The rust colored stall wall is cold and hard against my back as I slide down into the shavings, the stall is currently occupied by a young horse I am working and competing with. My breath is coming in short shaky gasps as I allow myself to feel. I am at show facility on a Thursday afternoon, the grounds are fairly deserted due to it being a week day. My assistant and a few friends are watching the jumpers in the other ring and I had to walk away to address some of my feelings.
One phrase question keeps rolling around in my mind "how are you?" "Karlie, how is your mom doing? ... and how are you?" I always shrug, I am doing well. Thinking to myself the entire time, I really don't have any other choice. I have to be well, my entire world revolves around me doing well. I have to hold myself together because if I crack then the world will start to come unraveled.

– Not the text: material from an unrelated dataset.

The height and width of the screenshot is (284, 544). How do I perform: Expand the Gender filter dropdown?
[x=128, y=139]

As I allow my emotions to rise to the surface I look up to see this young horse leaning over to where I am sitting and exhales his sweet breath into my hair. The smell of his breath against my face is my undoing. In the middle of a Thursday afternoon, sitting in a horse stall at show grounds, I allow my self to feel it all. To feel my emotions of inadequacy, to worry about my mother, to be scared of the future. The sobs slowly rack my body as I pull my knees up to my chin. This young horse has not moved from that spot since I sat down in his stall. He stands guard over me like a tall, brown, sleek sentinel, allowing me to sit in my emotions with out the fear of being seen. These feelings that I have been suppressing for several months now are coming up in waves. I just let the emotions rise and fall with out trying to stop them, focusing on my breathing and not much else. Several minutes have passed by and I look up to my sleek protector peer down at me with his liquid brown eyes. He sighs and I nod up at him. My legs are slightly numb as I unfold them and get to my feet. I let myself out of his stall and walk the short distance to the bathroom to splash water on my face and change. The announcer has called thirty minutes to the start of my class.

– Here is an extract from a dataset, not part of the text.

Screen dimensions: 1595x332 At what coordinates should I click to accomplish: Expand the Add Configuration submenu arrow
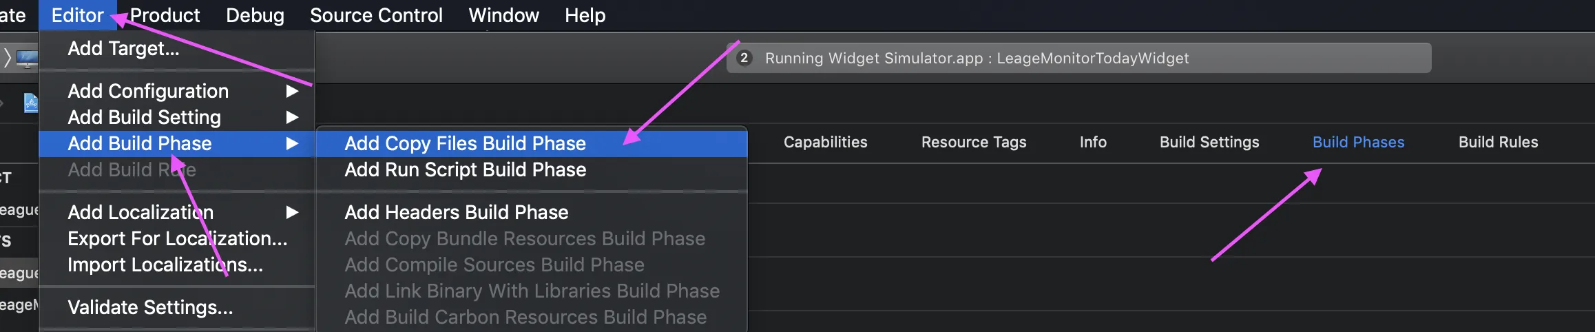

Okay, I tell myself as I look in the mirror in the bathroom your only goal today is "dont fall off that baby dragon you are training..." As I stride out of the bathroom, I see my assistant who smiles. "Lets do this!" I tell her as we head back to the stall to start getting ready. We head to the arena and the gate keeper smiles and nods "Ms LeBlanc the arena is yours." I nod and step into the ring to the sound of "Karlie LeBlanc next in on Big Glace ...."

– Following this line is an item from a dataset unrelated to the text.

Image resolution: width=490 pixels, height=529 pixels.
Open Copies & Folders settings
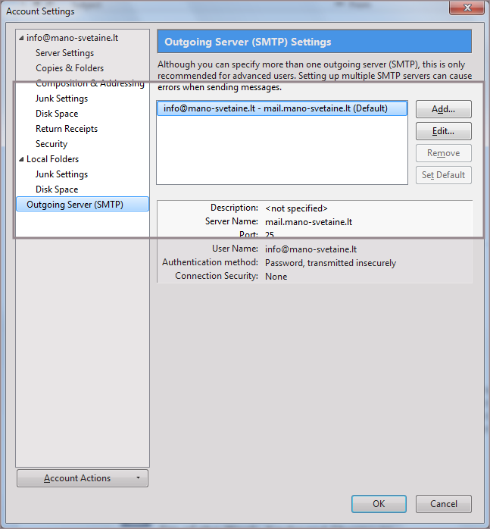tap(70, 68)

Compartmentalizing my emotions has kinda become a super power for me. I always seem to shoulder shrug things. World wide pandemic, having to home school my daughter, cancer diagnosis for my mother ... shoulder shrug. The only thing I can do is just keep living. Being upset and bent out of shape wont help me address the issues, so I take all of the raw feelings and put them away in the basement of my brain so I don't have to feel them. This allows me to great the world with a smile.